La dulce voz femenina lo sobresaltó. Miró a Kate. Era su voz, sin ninguna duda. No, era la fatiga, su cansado cerebro le jugaba malas pasadas…
«Cuida de Joey. Por favor».
Sacudió la cabeza, disgustado. ¿Era aquello telepatía con una mujer en coma? A ese paso, lo siguiente que creería era que los ordenadores se enamoraban entre ellos.
Una mano se apoyó en su brazo, asustándolo.
–No puede hacer nada aquí –le dijo amablemente una enfermera–. Váyase con su hijo a casa y descanse. Haremos todo lo posible por cuidar a su señora.
–Gracias. Lo haré –en ningún momento se había molestado en decirle al personal del hospital que Kate y él no estaban casados ni comprometidos.
La enfermera sonrió y se marchó.
–Ponte bien, preciosa Kate –dijo volviéndose hacia el cristal–. Y no te preocupes por Joey. Hasta que despiertes, lo cuidaré como si fuera mi propio hijo.
«Lo sé».
La miró detenidamente. Quería creer que se estaba comunicando con él, y que lo perdonaba. Pero ella permanecía inconsciente.
Movió la cabeza y volvió a la sala de espera. Al levantar a Joey del sillón, el chico se abrazó a su cuello. Tenía la boca abierta, babeando sobre la camisa de Rick.
Pobre chico, pensó Rick poniéndole una mano en la espalda, su primera noche en una ciudad nueva, y sin su madre al lado.
–Vamos, chico –le susurró, dándole suaves palmaditas–. Los dos necesitamos una buena cama y una noche de descanso.
El olor a beicon y a café se coló en los sueños de Rick, haciéndolo despertar con una sonrisa.
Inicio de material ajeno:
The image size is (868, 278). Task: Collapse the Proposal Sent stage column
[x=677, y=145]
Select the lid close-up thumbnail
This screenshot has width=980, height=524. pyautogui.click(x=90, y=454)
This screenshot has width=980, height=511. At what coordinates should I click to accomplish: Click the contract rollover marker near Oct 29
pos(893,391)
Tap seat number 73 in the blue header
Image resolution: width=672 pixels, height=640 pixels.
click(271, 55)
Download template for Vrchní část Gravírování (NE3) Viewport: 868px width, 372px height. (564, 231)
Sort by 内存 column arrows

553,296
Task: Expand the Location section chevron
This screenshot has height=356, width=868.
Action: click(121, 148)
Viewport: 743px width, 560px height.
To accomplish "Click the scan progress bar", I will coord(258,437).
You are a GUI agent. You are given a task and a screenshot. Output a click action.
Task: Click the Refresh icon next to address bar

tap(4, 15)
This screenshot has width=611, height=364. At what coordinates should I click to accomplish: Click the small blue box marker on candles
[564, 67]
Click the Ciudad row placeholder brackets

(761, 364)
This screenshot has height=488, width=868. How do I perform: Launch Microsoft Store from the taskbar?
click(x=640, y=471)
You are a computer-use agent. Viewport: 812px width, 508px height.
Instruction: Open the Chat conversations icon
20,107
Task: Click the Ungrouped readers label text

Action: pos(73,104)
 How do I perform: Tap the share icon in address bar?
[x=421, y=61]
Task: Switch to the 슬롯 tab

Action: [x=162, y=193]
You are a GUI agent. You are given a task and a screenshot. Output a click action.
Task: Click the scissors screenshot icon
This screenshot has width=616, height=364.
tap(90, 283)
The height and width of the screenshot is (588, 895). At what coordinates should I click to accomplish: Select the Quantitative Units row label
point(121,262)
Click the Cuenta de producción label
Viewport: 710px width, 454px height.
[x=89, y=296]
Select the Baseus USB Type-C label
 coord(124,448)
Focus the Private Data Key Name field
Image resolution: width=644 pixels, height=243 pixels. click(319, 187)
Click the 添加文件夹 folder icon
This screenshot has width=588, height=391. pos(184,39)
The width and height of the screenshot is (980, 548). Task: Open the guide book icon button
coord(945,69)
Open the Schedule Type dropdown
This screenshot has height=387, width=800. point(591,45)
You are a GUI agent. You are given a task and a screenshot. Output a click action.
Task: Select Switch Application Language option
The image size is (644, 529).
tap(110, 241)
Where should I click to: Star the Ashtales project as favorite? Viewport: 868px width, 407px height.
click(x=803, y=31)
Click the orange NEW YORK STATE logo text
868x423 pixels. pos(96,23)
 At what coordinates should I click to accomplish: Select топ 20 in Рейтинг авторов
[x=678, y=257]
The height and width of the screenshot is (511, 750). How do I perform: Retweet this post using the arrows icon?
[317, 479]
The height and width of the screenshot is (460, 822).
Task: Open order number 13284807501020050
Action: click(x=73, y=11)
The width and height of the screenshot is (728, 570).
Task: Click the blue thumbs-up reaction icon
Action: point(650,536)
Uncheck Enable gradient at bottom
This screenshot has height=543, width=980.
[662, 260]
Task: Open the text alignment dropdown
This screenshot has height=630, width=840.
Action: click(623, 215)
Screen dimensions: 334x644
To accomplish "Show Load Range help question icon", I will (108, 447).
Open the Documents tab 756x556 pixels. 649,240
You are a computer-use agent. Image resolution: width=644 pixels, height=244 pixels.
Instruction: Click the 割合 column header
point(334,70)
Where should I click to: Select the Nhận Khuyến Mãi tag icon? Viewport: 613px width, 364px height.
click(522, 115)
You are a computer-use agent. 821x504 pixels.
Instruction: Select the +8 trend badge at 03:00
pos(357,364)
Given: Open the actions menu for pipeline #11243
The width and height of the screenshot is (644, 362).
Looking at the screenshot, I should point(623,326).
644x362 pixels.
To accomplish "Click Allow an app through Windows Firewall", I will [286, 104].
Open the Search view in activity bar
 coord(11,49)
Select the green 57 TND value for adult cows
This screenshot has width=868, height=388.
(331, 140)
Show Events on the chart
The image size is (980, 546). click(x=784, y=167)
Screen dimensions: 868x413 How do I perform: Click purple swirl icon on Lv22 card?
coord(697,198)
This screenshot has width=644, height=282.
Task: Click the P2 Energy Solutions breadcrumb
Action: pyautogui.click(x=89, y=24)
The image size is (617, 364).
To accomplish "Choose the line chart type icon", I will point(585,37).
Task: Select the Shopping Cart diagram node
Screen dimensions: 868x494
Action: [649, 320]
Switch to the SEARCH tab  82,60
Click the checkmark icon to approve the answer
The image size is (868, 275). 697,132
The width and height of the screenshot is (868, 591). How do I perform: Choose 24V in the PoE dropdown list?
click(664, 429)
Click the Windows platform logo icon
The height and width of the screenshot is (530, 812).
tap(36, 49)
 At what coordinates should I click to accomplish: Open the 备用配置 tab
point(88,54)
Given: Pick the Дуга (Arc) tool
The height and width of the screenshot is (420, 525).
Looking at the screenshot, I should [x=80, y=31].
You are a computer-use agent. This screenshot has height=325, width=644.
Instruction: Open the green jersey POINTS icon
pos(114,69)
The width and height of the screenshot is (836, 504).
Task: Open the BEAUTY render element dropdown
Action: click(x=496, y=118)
Debía de ser domingo, el único día en que no trabajaba y en que podía dormir.
Cuando su madre estaba en la ciudad, le preparaba un enorme desayuno, y luego iban a la igle…
Se levantó de golpe.
Eran más de las diez, y aunque Rick no había acostado a Joey en el cuarto de invitados hasta el amanecer, el chico había dormido bastante en el hospital, por lo que tendría que haberse despertado ya.
Se puso unos pantalones caqui y bajó velozmente las escaleras, pero se quedó paralizado en la puerta al ver una escena familiar.
Alice McNeal, con un vestido rojo de seda y un delantal, estaba frente al horno explicándole a Joey cuándo había que darle la vuelta a las tortitas. Joey la escuchaba fascinado desde la encimera.
Alice parecía una abuela encantadora, tal y como Rick hubiera esperado que se comportara con el hijo que perdió. Aturdido por la intromisión del recuerdo, pasó la mano por el quicio.
–¡Rick! –exclamó Joey volviéndose hacia él. El rostro le brillaba de alegría–. ¿Sabes qué? ¡La señora Alice hace unas tortas con la forma de Mickey Mouse!
Alice se giró. Ni siquiera las gafas que se ponía cuando cocinaba podían ocultar la tristeza de sus ojos, por mucho sarcasmo con el que saludara a Rick.